3 Commentaries on Youth Development Worth Reading


Throughout March, Devex led an interactive online conversation called Youth Will that explored the power of youth to change their own future and those of their peers. Along with MasterCard Foundation, UN Habitat, and the Commonwealth Secretariat, Chemonics was proud to co-sponsor the conversation.

Three of our youth development experts addressed pressing challenges in youth development and explored some promising ways forward in the commentaries below. Be sure to check them out!

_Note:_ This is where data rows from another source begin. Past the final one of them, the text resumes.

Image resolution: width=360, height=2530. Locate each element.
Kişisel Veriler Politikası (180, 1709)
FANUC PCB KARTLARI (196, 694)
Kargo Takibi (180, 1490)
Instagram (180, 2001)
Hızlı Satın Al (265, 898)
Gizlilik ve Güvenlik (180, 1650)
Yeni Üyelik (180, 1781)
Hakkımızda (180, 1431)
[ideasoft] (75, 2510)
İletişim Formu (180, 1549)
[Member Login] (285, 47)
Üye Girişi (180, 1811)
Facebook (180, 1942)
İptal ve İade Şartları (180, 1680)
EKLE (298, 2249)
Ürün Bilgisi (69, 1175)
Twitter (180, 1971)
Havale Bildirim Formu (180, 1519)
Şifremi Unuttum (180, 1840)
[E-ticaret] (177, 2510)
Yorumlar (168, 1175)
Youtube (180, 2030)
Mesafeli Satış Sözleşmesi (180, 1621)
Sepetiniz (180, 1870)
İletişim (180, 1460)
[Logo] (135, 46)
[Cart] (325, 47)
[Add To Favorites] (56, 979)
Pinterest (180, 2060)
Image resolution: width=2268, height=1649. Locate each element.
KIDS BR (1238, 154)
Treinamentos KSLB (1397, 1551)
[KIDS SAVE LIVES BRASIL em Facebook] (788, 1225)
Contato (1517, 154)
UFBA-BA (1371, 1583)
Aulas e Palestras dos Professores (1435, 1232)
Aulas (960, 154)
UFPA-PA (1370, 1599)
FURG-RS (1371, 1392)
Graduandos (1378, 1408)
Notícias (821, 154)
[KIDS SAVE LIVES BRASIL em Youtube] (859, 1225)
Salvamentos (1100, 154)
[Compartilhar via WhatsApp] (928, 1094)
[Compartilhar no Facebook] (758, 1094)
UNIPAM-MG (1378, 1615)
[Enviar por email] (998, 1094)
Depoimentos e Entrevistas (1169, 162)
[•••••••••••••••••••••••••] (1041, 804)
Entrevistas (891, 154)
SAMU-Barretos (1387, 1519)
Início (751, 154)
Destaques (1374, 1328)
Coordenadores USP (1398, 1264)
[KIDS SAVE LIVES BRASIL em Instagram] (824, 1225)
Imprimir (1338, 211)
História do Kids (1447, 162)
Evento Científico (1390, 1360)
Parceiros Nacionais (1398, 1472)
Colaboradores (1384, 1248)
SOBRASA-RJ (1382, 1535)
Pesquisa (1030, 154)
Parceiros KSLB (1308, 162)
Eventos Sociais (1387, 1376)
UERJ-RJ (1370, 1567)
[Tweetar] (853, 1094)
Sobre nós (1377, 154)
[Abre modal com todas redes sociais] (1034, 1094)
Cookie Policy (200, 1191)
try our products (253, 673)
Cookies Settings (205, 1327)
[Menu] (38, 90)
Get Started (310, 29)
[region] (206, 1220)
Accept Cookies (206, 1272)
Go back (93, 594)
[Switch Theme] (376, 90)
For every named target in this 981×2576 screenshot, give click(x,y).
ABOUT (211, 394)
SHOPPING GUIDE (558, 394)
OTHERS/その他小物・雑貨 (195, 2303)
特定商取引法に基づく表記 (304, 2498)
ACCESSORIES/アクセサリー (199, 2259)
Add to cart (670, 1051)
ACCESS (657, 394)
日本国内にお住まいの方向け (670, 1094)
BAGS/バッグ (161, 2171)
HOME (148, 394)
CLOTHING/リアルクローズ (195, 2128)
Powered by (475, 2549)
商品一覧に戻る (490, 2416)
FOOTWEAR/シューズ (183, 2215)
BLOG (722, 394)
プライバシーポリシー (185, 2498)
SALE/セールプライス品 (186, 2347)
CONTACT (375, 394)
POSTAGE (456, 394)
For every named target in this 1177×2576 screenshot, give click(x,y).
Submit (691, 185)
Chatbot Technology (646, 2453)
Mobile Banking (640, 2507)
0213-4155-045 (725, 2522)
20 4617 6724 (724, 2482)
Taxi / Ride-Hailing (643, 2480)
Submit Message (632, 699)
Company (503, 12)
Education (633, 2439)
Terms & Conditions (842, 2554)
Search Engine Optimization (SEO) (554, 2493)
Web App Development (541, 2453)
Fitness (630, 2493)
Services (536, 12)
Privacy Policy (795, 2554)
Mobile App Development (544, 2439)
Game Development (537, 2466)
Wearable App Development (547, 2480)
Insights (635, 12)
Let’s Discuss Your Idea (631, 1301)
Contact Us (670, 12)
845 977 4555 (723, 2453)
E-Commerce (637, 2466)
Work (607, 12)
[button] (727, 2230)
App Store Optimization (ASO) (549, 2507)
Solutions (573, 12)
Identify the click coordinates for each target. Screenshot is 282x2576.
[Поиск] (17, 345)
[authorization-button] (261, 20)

4 Lessons on Youth and Peace Building in Lebanon, by Oriana Wuerth

Generations raised in conflict zones have the opportunity to turn to violence or contribute to peacebuilding. In her commentary, former Chief of Party Oriana Wuerth shares four lessons she learned about how to effectively engage youth in peacebuilding based on her experience in Lebanon.

The New Rebels — from Activism to Policy Entrepreneurship, by Enrique Betancourt

How can we get beyond the obvious when it comes to engaging youth in policymaking and high-level forums? Chemonics Director Enrique Betancourt reflects on his experience and explores a model for giving youth a better platform in policymaking.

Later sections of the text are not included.